Sentenced was a Finnish gothic metal band that played melodic death metal in their early years. The band formed in 1989 in the town of Muhos and broke up in 2005.

History

Early years (1988–1991)

Sentenced started in 1988 as Deformity and changed their name to Sentenced in 1989, after a few line-up changes. The original line-up consisted of Miika Tenkula (lead guitar and vocals), Sami Lopakka (guitar), Vesa Ranta (drums), and Lari Kylmänen (bass). They recorded two demo tapes: When Death Joins Us... in 1990 and Rotting Ways to Misery in 1991. The band actually got their very first record deal (with the French label Thrash Records) after their first demo.

Shadows of the Past (1991–1993)

In 1991, bassist Taneli Jarva joined the band, replacing Kylmänen just as the band was about to record their debut album, Shadows of the Past. At that time, their musical style was fast, typical European death metal. In Spring 1992, they recorded a three-song promotional tape, Journey to Pohjola, and as a result got a deal with the Finnish Spinefarm Records. By the year of 1992 had done over 50 live shows and sold all 1500 copies of their debut album Shadows of the Past, their earlier 2 demos and a lot of merchandise.

North from Here (1993–1994)

The second album, North from Here, was released in the spring of 1993, and later that year The Trooper EP. Jarva had assumed lead vocal duties using a different style than Tenkula's. It was North From Here that earned the band the attention of German record label Century Media Records, and in 1994 Sentenced left Spinefarm in order to head toward a wider market with a new multi-album contract under Century Media.

Amok (1994–1996)
In 1995, Sentenced released their 'break through' album, Amok, which is considered by many to be their best work. Compared to earlier releases, the music had slowed down somewhat, acquiring a more melodic structure. The track "Nepenthe" was complemented with a music video and the band took to tour Europe in two full-length tours supporting Samael and Tiamat.

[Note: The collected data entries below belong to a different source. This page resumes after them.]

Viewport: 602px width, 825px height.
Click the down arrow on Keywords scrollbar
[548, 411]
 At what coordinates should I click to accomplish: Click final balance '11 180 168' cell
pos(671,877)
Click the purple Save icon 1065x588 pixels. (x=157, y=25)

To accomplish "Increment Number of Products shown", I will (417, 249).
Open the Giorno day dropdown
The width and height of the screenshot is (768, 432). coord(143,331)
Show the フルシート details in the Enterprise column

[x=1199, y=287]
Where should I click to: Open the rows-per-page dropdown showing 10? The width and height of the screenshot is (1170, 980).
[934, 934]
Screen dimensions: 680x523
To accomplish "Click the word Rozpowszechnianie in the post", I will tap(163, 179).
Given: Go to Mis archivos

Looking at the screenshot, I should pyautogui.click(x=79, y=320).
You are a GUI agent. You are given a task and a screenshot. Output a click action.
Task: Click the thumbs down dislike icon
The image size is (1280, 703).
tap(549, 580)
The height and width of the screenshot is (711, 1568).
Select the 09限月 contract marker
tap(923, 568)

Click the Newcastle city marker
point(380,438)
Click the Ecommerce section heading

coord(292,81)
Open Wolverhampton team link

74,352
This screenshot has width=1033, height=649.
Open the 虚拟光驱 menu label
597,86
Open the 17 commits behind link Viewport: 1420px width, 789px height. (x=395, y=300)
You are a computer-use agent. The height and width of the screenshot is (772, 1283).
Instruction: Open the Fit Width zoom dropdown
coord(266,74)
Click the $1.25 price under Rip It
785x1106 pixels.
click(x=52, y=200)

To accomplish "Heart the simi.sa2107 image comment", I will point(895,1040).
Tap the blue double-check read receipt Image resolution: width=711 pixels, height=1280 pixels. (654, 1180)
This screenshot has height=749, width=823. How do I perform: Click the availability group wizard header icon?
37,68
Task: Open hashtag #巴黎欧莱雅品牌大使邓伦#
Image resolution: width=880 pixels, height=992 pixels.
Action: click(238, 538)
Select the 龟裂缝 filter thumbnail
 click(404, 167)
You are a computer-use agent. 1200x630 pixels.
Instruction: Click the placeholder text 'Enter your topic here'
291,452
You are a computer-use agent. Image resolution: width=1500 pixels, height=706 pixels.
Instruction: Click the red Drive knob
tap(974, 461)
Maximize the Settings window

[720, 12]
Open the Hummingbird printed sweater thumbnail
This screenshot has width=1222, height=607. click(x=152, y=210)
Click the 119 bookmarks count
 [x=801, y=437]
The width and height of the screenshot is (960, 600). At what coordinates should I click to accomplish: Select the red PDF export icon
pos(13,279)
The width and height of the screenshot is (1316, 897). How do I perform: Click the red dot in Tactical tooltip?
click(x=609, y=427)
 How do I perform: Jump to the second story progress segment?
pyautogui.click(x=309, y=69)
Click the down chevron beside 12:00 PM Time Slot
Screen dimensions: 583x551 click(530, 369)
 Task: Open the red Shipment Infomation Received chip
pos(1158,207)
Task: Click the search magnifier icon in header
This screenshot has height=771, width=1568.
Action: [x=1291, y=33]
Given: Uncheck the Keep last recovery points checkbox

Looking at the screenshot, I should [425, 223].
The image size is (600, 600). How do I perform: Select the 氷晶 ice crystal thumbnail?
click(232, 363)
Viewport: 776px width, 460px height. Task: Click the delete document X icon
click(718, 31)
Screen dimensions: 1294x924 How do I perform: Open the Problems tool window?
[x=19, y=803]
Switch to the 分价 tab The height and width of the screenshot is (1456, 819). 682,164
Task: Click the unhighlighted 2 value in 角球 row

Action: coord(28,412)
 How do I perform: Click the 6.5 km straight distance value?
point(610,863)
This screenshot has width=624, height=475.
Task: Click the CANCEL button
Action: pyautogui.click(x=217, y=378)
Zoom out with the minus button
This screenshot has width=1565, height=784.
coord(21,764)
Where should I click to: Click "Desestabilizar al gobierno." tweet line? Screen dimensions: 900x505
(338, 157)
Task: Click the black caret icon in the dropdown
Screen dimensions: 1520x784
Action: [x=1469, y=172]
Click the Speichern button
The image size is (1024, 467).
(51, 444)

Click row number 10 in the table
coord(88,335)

In autumn, the band released the Love & Death CD. Music-wise, it kept a fairly similar concept as Amok, as the songs had been written around the same time. Sentenced had achieved success in doom/death markets, but Jarva left the band because of musical differences.

Down (1996–1998)

After Jarva's departure, Ville Laihiala (of Breed fame) joined the band in 1996, just weeks before the band was due to head to Germany to record their fourth album Down with producer Waldemar Sorychta. Once again, the music became more melodic with a significant NWOBHM influence. During this time, bassist Sami Kukkohovi also joined the band, but only as a session member on gigs. Later, in spring 1997 he was granted a permanent slot in the line-up. The "Down" album gained great reviews in music-magazines all over the world, and was named Album of the month in German magazines such as Rock Hard and Metal Hammer. 1996 and the following year, saw Sentenced on a worldwide success crusade.

Frozen (1998-2000)

Sentenced's fifth full-length album, Frozen, was also recorded at the Woodhouse Studios, and released in 1998, its style is similar to Down. Laihiala and Kukkohovi had become initiated into the band, so they participated in the composition process, resulting in the next album: Frozen. In 1999, a special edition of Frozen was released, containing a re-colored (gold) cover and rearranged track running order, with four cover songs included.

Crimson (2000–2002)

The next Sentenced album to be released was Crimson in 2000. The single "Killing Me, Killing You" demonstrated the band's turn away from melodic death metal. The album was followed by an extensive tour. That was the first time the band visited USA. The album peaked in 1st place on the Finnish album chart.

The Cold White Light (2002–2004)

Two years after the release of The Cold White Light, the band was seen in a slightly different light, the lyrics displaying some self-irony and even a rare positive edge. They released the single "No One There" which peaked The Finnish Charts at Number 1 following that with an extensive USA tour alongside Killswitch Engage, Dark Tranquillity and In Flames. The album peaked 45th place in the German album chart. The single "No One There" was on the 1st place as well in the Finnish single chart. The band went on a European Tour with Lacuna coil.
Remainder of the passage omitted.